Task directions: Select every line in the entries below that contains the word "screenshot". Case counts.

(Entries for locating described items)

________

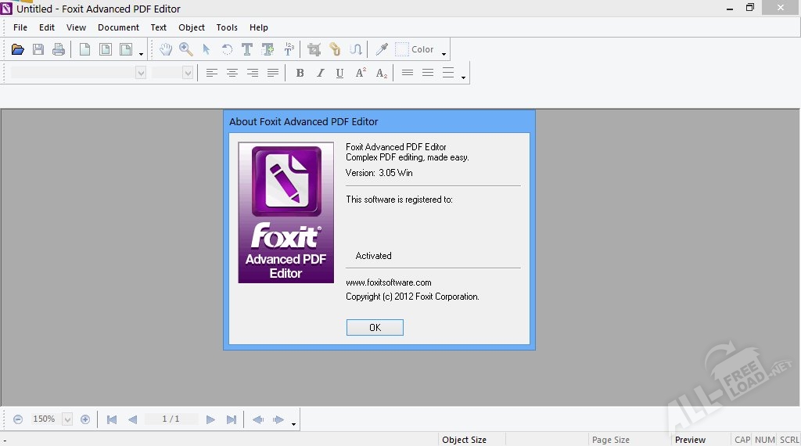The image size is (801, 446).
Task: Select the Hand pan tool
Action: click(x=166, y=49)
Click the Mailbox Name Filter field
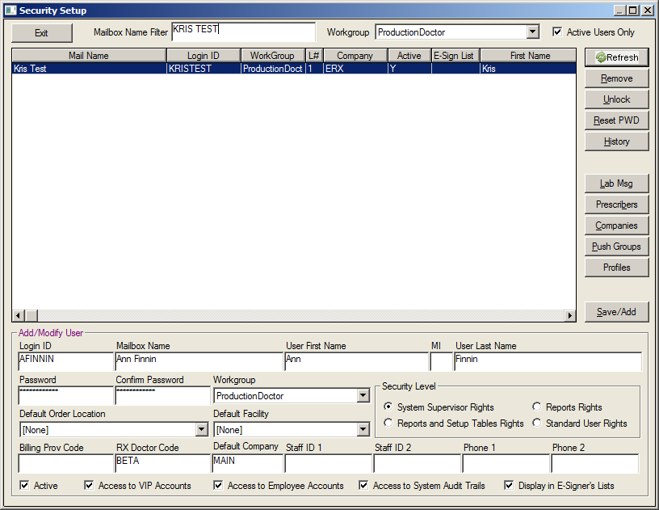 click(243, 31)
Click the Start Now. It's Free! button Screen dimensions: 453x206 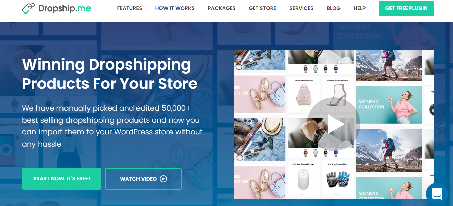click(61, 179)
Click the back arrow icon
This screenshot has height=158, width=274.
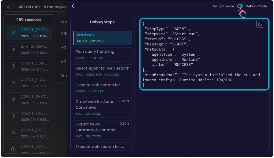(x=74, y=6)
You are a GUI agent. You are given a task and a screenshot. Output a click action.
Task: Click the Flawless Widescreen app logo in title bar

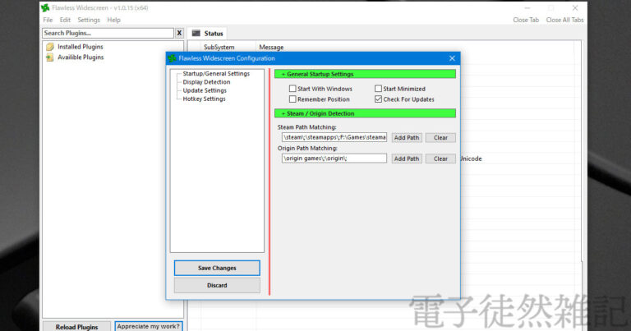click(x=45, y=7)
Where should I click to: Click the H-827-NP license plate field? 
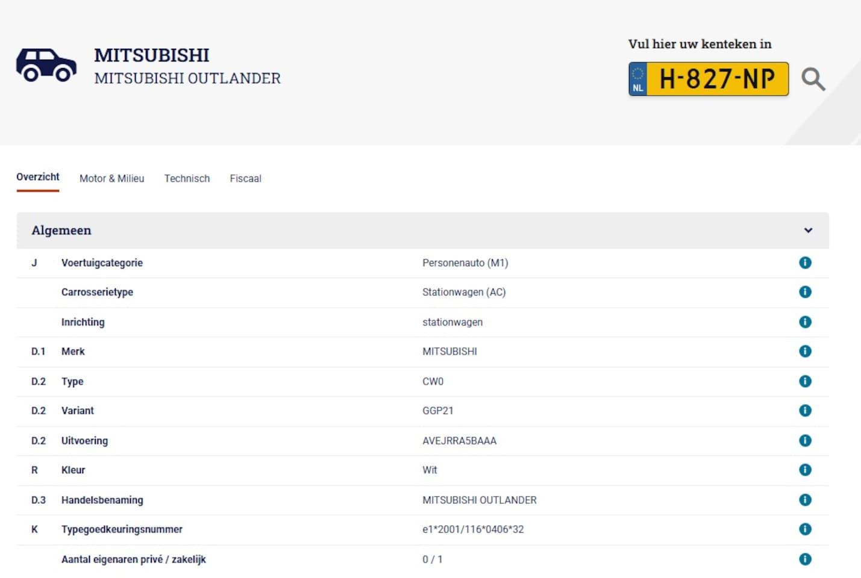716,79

________

Task answer:
This screenshot has height=158, width=274.
You are a GUI agent. You are given a task and a screenshot. Output a click action.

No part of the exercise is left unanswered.